(Supplied data)
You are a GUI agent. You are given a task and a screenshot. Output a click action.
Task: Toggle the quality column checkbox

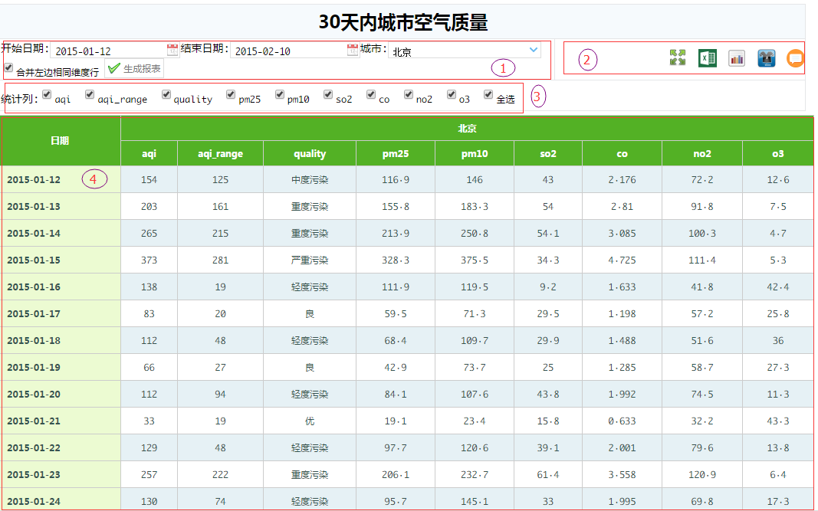pyautogui.click(x=166, y=95)
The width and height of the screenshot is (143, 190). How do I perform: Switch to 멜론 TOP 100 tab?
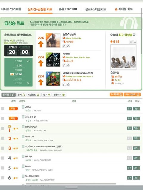click(68, 9)
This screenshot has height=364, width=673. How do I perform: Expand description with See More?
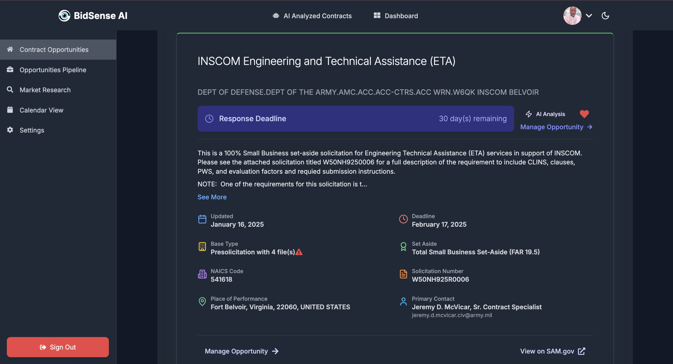[x=212, y=197]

(Task directions) Reproduce every line of the material above word for word, leaving out the pictures.

(Task output)
You are a GUI agent. You are given a task and a screenshot. Output a click action.
Task: Toggle the quality column checkbox

pyautogui.click(x=166, y=95)
The width and height of the screenshot is (143, 190). How do I perform: Switch to 멜론 TOP 100 tab?
click(68, 9)
This screenshot has height=364, width=673. How do I perform: Expand description with See More?
[x=212, y=197]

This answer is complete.